6 naked women sculptures in The Biennale of Sydney

The exhibition by Bharti Kher was an enigma regarding the relation between an artist and a vulnerable model as well as viewers and art work. The sculptures puzzled viewers who they were and why being naked and pensive. They closed their eyes very tightly and painfully.... Why? Their body proportion was not like idealised life drawing models and ugly and some were aged. They looked like quite ordinary women -- was the first impression of the work. The 6 women were sex workers. The information is here. When I came home, I knew the fact. (*I, first, look at an art work without reading the statement and purely listen to my heart.)  

Why do these white plasters talk to me strongly? The questions motivated my drawing. I felt one lady was crying or nearly dropping tears... and emphasised it in my drawing.
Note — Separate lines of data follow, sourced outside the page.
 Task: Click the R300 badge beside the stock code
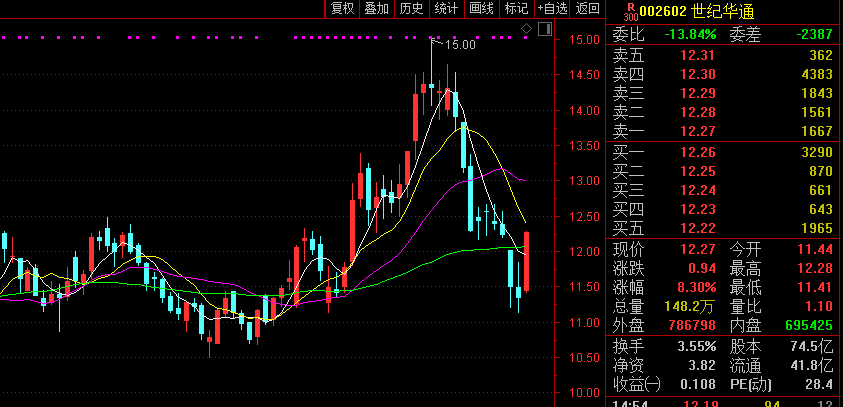point(629,11)
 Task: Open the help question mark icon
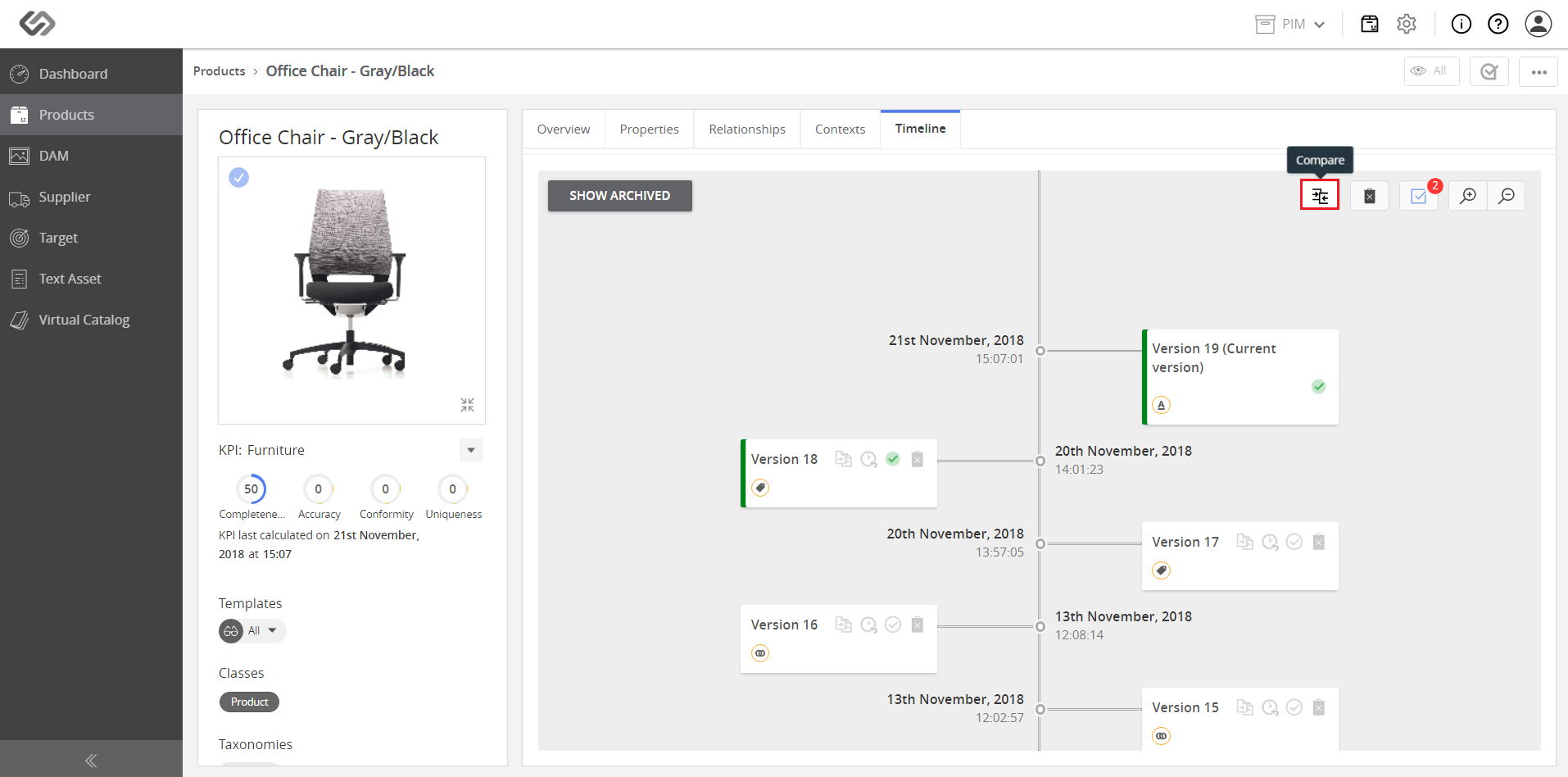pos(1498,24)
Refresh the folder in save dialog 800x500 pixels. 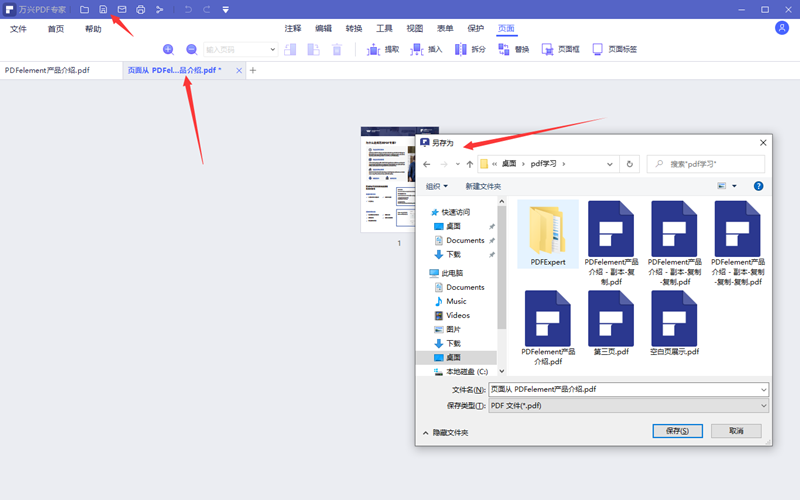(x=629, y=163)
Or something, one piece of plaster was on a lower eyelid crease in the face. They looked like tears. 
The very quiet exhibition room was filled with the strange emotions from these sculptures. These women's emotions demanded visitors to show dignity and respect to them. Most visitors, particularly, men set back and esteemed the women or the sculptures. 
I felt these women and I had something common in sorrow, pain and agony etc. Because we, women can share them, those sculptures really touched my heart and provoked viewers. This art work reminded me of a Nazi concentration camp and naked people just before a gas chamber..., especially, when I looked these women from a side like below. The coloured women was sitting at the end of the row. I felt this sculptor should be a woman. Very interesting to feel that the sculptor's contradicted feelings : empathy and very critical eyes to the defenceless women. The sitters or the sequent art work is exposed, unprotected and hurtfully accessible. I wondered what motivated the sculptor to create these life size works. When I went home, I checked the sculptor, Bharti Kher. 
Bharti Kher is an internationally successful, highly regarded and very controversial multi artist and woman living in India. Then, I found the sitters's occupation. It was really shocking. I got why the art work had infuriated me like above. 
Even though the subject could be interesting, I want myself to keep empathy and respect for a vulnerable sitter as a same human being and a woman. I'm a portraitist and being as an artist, it's a joy to find an exciting subject. But being as a same human being, I keep privacy and respect of a sitter's human dignity. Humanity is my pursuing subject. What do you think, Friends? As I respect privacy, my blog post does not disclose a person's identity until I get consent.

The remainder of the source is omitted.